The most widely used approach for fitting light curves uses a 4-parameter rectangular hyperbola implemented in this model:

```
data {
int<lower=0> n_obs;
vector[n_obs] A;
vector[n_obs] Q;
real scale_A_sat;
real scale_Phi_A;
real scale_R_d;
real scale_Theta;
real scale_sigma;
}
parameters {
real<lower=0> A_sat;
real<lower=0> Phi_A;
real<lower=0> R_d;
real<lower=0> Theta;
real<lower=0> sigma;
}
transformed parameters {
real LCP;
vector[n_obs] mu_A;
for (i in 1:n_obs) {
mu_A[i] = (Phi_A*Q[i] + A_sat -
sqrt((Phi_A*Q[i] + A_sat)^2 - 4*Theta*Phi_A*Q[i]*A_sat)) /
(2*Theta) - R_d;
}
LCP = R_d*(R_d*Theta - A_sat)/(Phi_A*(R_d - A_sat));
}
model {
// likelihood
//
A ~ normal(mu_A, sigma);
// priors
A_sat ~ normal(0.0, scale_A_sat);
Phi_A ~ normal(0.0, scale_Phi_A);
R_d ~ normal(0.0, scale_R_d);
Theta ~ normal(0.0, scale_Theta);
sigma ~ normal(0.0, scale_sigma);
}
generated quantities {
vector[n_obs] A_rep;
for (i in 1:n_obs) {
A_rep[i] = normal_rng(mu_A[i], sigma);
}
}
```

An alternative that doesn’t seem to be as widely used is a 3-parameter function reflecting Michaelis-Menten enzyme kinetics:

```
data {
int<lower=0> n_obs;
vector[n_obs] A;
vector[n_obs] Q;
real scale_A_sat;
real scale_Phi_A;
real scale_R_d;
real scale_sigma;
}
parameters {
real<lower=0> A_sat;
real<lower=0> Phi_A;
real<lower=0> R_d;
real<lower=0> sigma;
}
transformed parameters {
real LCP;
vector[n_obs] mu_A;
for (i in 1:n_obs) {
mu_A[i] = (Phi_A*Q[i]*A_sat)/(Phi_A*Q[i] + A_sat) - R_d;
}
}
model {
// likelihood
//
A ~ normal(mu_A, sigma);
// priors
A_sat ~ normal(0.0, scale_A_sat);
Phi_A ~ normal(0.0, scale_Phi_A);
R_d ~ normal(0.0, scale_R_d);
sigma ~ normal(0.0, scale_sigma);
}
generated quantities {
vector[n_obs] A_rep;
for (i in 1:n_obs) {
A_rep[i] = normal_rng(mu_A[i], sigma);
}
}
```

I’ve fit both models to the data I have, and they give very similar estimates of the 3 parameters they have in common.
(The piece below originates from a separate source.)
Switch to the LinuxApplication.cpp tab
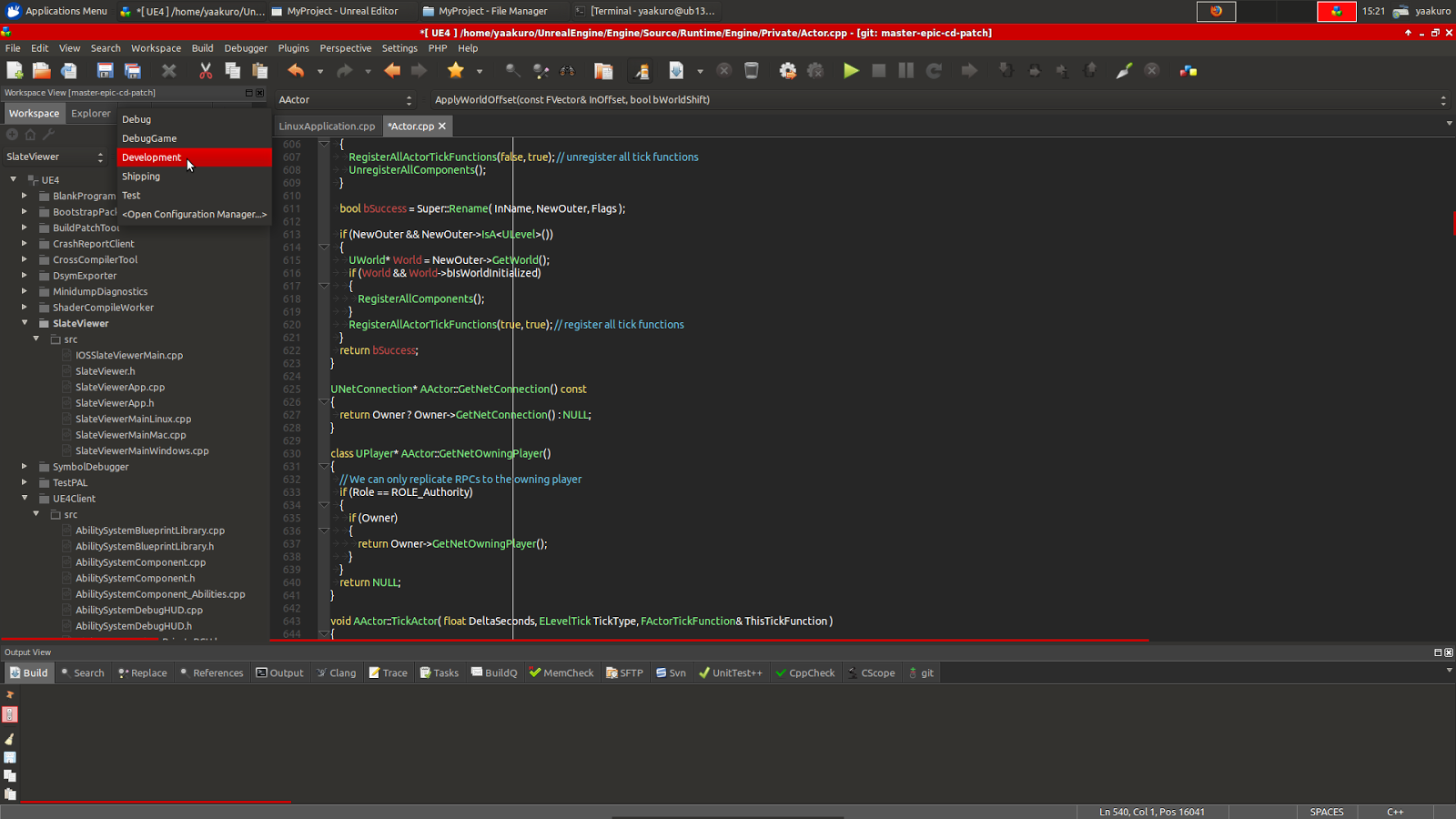This screenshot has width=1456, height=819. click(x=328, y=126)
Unfortunately for me, the more widely used 4-parameter version of the model produces a small number of divergences (8-12 from 4 chains after 1250 iterations to warm up and 1250 to sample). The max_treedepth is set to 20, and the highest observed is 14-15. adapt_delta is set to 0.99. The divergences are not concentrated spread across the sample space in every diagnostic plot I examined through shinystan().

I am hesitant to use the full hierarchical model from the 4-parameter version, because it produces a very large number of divergences (several hundred), but at the same time, the posterior estimates seem reasonable (in the sense that they are comparable to separate individual estimates). Given that reviewers are already going to be skeptical about a Bayesian hierarchical model, I’d like to avoid using a non-standard function to describe the relationship.

Can anyone see a way to reparameterize the 4-parameter version to avoid divergences? If not, would it be unreasonable to use and report results from the 4-parameter version if I verified that they were very similar to the 3-parameter version?

If it would be helpful to work with the data I’m using and the R wrapper I’m using to compare, let me know. The data aren’t publicly available yet, but they aren’t confidential.